____ Data shown
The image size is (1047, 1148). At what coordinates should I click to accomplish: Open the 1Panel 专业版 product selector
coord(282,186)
________
____ Data shown
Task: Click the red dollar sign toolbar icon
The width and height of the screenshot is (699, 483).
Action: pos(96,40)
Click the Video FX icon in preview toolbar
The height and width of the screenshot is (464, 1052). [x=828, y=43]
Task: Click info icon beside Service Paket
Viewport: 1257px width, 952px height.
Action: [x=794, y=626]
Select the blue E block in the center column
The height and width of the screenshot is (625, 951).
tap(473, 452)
________
____ Data shown
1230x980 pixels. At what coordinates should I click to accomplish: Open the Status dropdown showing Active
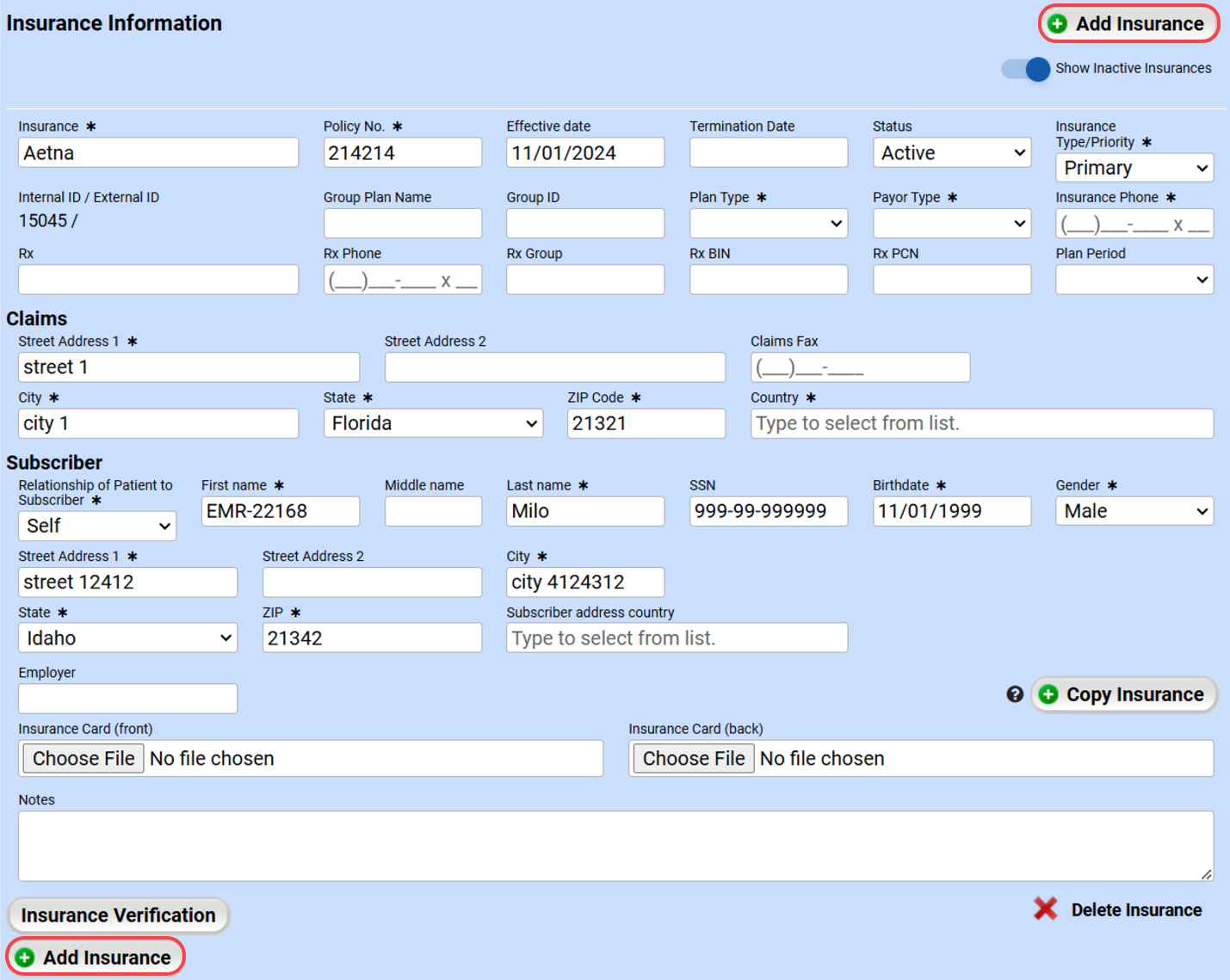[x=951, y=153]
________
Reproduce the entries above exactly, but only the lines between the line holding "Click the Video FX icon in preview toolbar" and the line holding "Task: Click info icon beside Service Paket", inclusive.

* _Solved exercise_:
Click the Video FX icon in preview toolbar
The height and width of the screenshot is (464, 1052). [x=828, y=43]
Task: Click info icon beside Service Paket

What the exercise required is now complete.